Edirne Projesi
Gecenin bir vakti 30 gönlü güzel gönüllümüz ile yine çıktık yollara. Tekerleğimiz döndü umut için, umutlu yarınlar için. Güneşimizi, umudumuzu bu sefer Trakya’ya, Edirne’nin çocuklarına taşıdık.

Balkanlardan gelen soğuk havayı değil, minik yüreklerdeki sıcaklığı gördük Edirne’de. Ayçiçeklerinin güneşe dönmesi gibi, döndürdük yüreklerimizİ sevgi dolu masum yüreklere. Beş yıldır yollardayız.
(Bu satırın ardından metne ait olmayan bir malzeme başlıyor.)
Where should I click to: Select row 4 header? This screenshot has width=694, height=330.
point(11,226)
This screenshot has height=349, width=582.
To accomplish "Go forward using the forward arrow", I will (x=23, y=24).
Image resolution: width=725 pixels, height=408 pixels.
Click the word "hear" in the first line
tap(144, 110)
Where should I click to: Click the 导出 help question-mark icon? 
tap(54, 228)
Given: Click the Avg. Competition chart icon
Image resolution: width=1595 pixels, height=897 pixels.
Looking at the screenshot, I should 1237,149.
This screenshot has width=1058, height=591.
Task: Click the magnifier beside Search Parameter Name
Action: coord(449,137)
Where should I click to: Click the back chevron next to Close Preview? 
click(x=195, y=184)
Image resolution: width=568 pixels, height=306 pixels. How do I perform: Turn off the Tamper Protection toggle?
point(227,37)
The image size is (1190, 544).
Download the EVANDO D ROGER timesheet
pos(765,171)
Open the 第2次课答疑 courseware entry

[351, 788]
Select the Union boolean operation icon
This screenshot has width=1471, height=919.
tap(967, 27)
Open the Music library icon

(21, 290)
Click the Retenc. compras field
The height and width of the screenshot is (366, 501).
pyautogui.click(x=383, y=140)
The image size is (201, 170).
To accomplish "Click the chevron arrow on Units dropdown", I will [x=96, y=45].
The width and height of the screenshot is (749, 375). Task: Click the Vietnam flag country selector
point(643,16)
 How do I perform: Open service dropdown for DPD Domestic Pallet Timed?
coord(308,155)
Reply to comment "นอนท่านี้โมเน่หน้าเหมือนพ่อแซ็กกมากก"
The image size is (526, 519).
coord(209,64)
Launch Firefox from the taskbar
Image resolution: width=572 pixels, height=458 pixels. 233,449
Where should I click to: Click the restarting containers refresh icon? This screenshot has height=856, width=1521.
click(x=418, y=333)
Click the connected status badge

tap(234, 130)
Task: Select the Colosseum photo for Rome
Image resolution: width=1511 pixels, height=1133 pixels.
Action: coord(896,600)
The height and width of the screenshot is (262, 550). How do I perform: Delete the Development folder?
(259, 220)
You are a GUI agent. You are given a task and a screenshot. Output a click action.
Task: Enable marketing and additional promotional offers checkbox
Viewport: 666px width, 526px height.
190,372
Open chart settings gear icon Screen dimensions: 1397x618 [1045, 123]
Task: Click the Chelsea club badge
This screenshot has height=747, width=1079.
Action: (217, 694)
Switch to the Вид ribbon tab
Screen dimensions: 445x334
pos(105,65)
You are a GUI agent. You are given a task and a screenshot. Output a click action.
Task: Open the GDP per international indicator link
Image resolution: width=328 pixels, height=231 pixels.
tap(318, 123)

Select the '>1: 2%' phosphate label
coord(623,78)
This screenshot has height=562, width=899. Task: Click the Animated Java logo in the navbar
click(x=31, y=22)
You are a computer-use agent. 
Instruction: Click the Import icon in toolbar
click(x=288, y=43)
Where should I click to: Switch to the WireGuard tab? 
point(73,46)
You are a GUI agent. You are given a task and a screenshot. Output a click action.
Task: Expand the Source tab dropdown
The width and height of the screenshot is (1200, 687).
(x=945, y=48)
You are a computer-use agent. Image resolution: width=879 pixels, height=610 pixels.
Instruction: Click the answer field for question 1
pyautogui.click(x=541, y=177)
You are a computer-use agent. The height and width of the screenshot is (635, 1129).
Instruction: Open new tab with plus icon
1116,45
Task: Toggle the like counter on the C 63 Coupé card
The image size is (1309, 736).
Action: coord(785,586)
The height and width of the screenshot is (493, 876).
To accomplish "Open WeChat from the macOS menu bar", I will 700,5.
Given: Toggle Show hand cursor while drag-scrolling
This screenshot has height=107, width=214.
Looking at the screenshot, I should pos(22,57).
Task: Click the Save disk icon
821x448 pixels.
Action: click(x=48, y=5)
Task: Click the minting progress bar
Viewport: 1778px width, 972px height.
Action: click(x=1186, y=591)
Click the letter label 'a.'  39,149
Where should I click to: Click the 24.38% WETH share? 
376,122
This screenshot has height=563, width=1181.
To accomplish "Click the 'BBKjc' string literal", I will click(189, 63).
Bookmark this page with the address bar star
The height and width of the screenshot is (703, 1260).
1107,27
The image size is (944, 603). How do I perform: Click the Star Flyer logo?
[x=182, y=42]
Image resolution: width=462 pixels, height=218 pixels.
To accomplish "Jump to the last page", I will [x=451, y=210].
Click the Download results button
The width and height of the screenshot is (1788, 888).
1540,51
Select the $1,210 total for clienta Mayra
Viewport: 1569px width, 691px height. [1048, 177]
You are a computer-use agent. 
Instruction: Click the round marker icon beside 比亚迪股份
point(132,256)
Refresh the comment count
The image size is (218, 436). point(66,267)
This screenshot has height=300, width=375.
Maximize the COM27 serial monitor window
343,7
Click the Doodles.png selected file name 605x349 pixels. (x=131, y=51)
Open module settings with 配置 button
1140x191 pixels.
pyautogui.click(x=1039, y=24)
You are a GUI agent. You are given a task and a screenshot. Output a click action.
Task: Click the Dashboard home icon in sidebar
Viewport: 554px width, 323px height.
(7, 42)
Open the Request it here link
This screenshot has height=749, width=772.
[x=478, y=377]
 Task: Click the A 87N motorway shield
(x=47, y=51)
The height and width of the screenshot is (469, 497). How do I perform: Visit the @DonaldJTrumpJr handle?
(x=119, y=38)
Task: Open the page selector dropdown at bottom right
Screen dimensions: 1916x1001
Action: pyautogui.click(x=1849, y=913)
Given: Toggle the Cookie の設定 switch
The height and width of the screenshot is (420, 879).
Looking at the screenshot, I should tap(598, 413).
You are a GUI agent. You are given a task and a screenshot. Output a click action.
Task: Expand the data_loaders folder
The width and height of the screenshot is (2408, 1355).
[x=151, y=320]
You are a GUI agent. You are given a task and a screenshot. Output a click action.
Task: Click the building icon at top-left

Yaz, kış demeden; uzak, yakın demeden; kar,kış demeden köy köy dolaşıp, umut ekiyoruz Anadolu tarlasına. Bu toprakların mayasında yer alan saflığı yeniden yoğuruyoruz. Her geçtiğimiz ilde aydınlattığımız köyler, o güzel hatıralar bir bir canlanıyor zihnimizde.
İlk gün Edirne’nin sınır köyünde, Kemalköy’deyiz gönüllülerimizle. Hemen kuruyoruz sevgi çemberimizi. Eller ellere kavuşuyor. Yüzlerde gülümsemeler artıyor. Güzel seslerden güzel türküler dinliyoruz. Etkinliklerimiz başlıyor. Edebiyatı, bilimi, sanatı sevdiriyoruz çocuklara. Matematiğe, Türkçe’ye çalış demiyor, inanırlarsa her şeyi başarabileceklerini söylüyoruz. Minareden bir ses yükseliyor velileri okula çağıran. Veliler yalnız bırakmıyor bizi. Kitap getirdik demiyor, yüreğimizden çıkanları yüreklere aktarıyoruz. Çocuklarınıza inanın, onları daha çok sevin diyoruz. Bir bakıyoruz tenefüste veliler sarmış çocuklarını hiç sarmadığı kadar. Önemli olan getirilen kitaplardan, yapılan etkinliklerden çok, o köy çocuklarının üniversitelerde olması gerektiğini, önemli olanın yolda olunması gerektiğini anlatıyoruz öğretmenlere. Günü şarkılarla, halaylarla tamamlıyoruz.’ Hayat bayram olsa’yı her projede daha yüksek sesle, daha da içten söylüyoruz.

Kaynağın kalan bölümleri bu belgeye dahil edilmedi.